Lack of transient receptor potential melastatin 8 activation by phthalate esters that enhance contact hypersensitivity in mice

We studied the involvement of sensory neurons in skin sensitization to allergens using a mouse model in which the T-helper type 2 response is essential. Skin sensitization to fluorescein isothiocyanate (FITC) has been shown to be enhanced by several phthalate esters, including dibutyl phthalate (DBP). For different types of phthalate esters, we found a correlation between the ability of transient receptor potential (TRP) A1 activation and that of enhancing skin sensitization. A TRPA1-specific antagonist, HC-030031, was shown to suppress skin sensitization in the presence of DBP. However, since phthalate esters also activate TRPV1, phthalate esters could activate other types of TRP channels non-selectively. Furthermore, sensitization to FITC is also enhanced by menthol, which activates TRPA1 and TRPM8. Here we established an in vitro system for measuring TRPM8 activation. The selectivity for TRPM8 was established by the fact that two TRPM8 agonists (menthol and icilin) induced calcium mobilization, whereas agonists of TRPA1 and TRPV1 did not. We demonstrated that phthalate esters do not activate TRPM8. TRPA1-antagonist HC-030031 did not inhibit TRPM8 activation induced by menthol or icilin. These results show that phthalate esters activate TRPA1 and TRPV1 with selectivity. TRPM8 activation is not likely to be involved in the sensitization to FITC.

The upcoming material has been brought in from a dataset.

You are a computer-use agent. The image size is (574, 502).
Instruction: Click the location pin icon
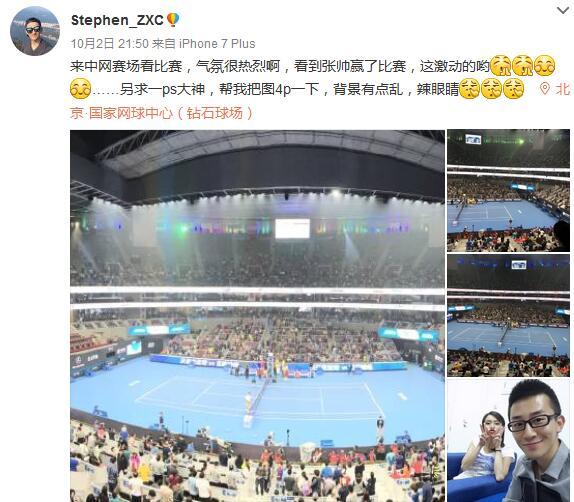point(545,89)
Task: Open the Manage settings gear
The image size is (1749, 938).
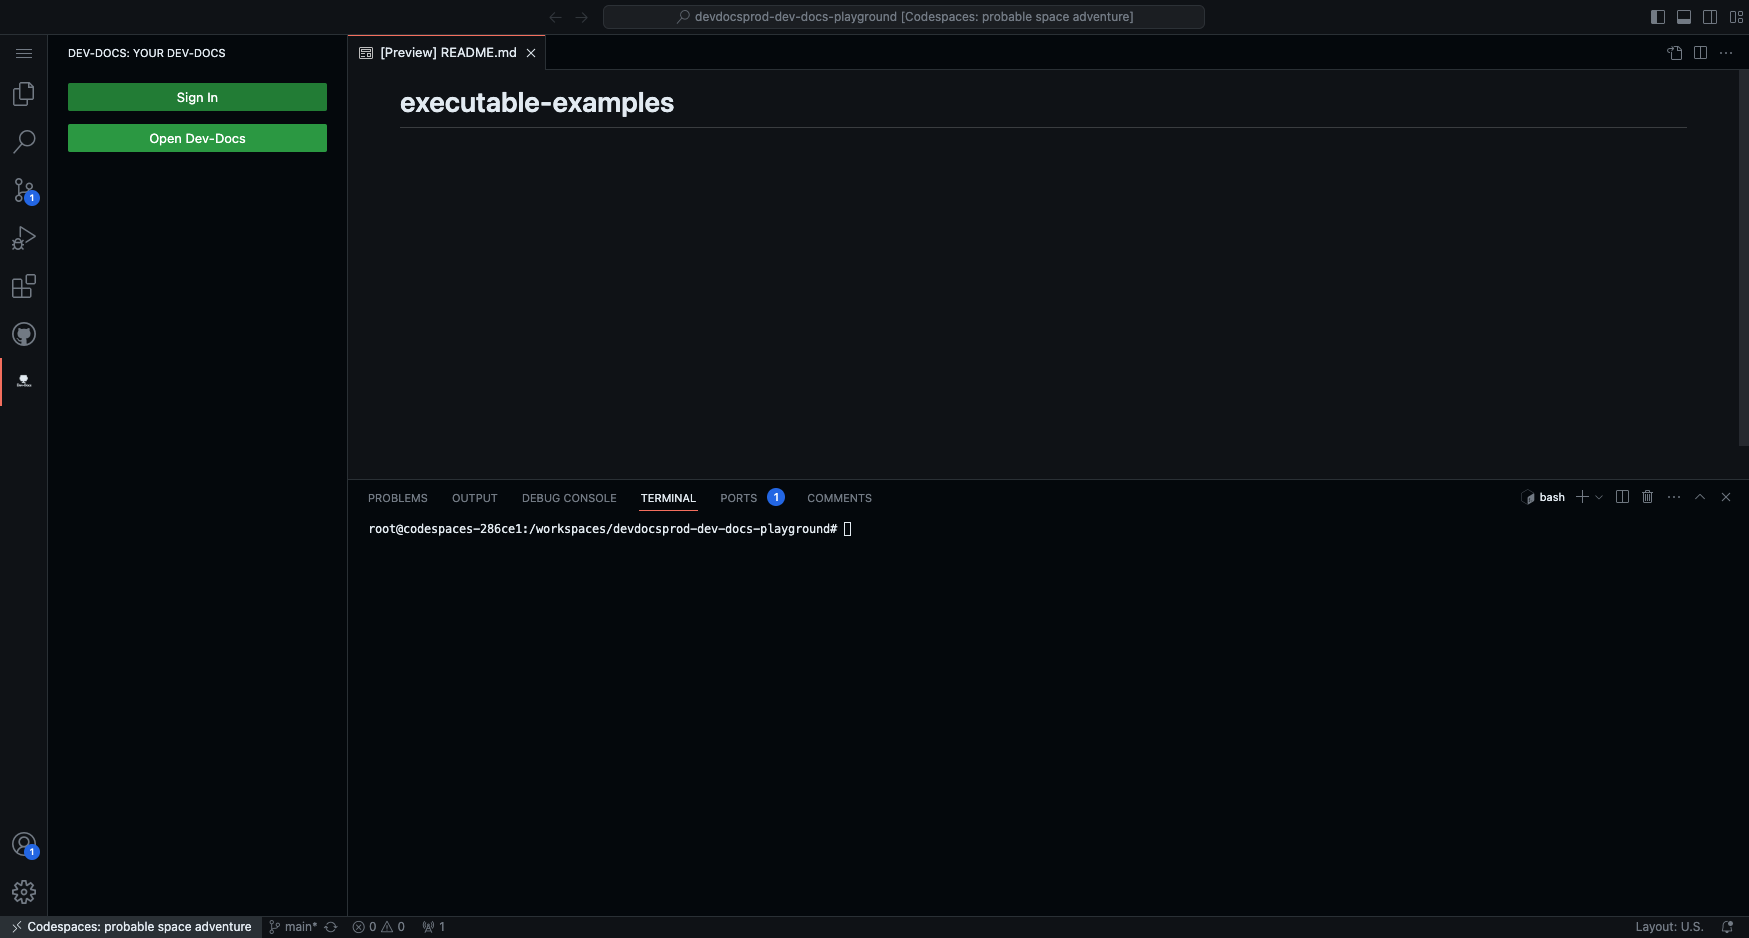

► Several phthalate esters enhance skin sensitization in mouse models.
► These phthalate esters activate TRPA1 and TRPV1 but do not activate TRPM8.
► A TRPA1-specific antagonist, HC030031, does not inhibit TRPM8 activation.
► Phthalate esters activate TRP channels with a subtype-specific manner.
► TRPM8 activation is not likely to be involved in the skin sensitization process.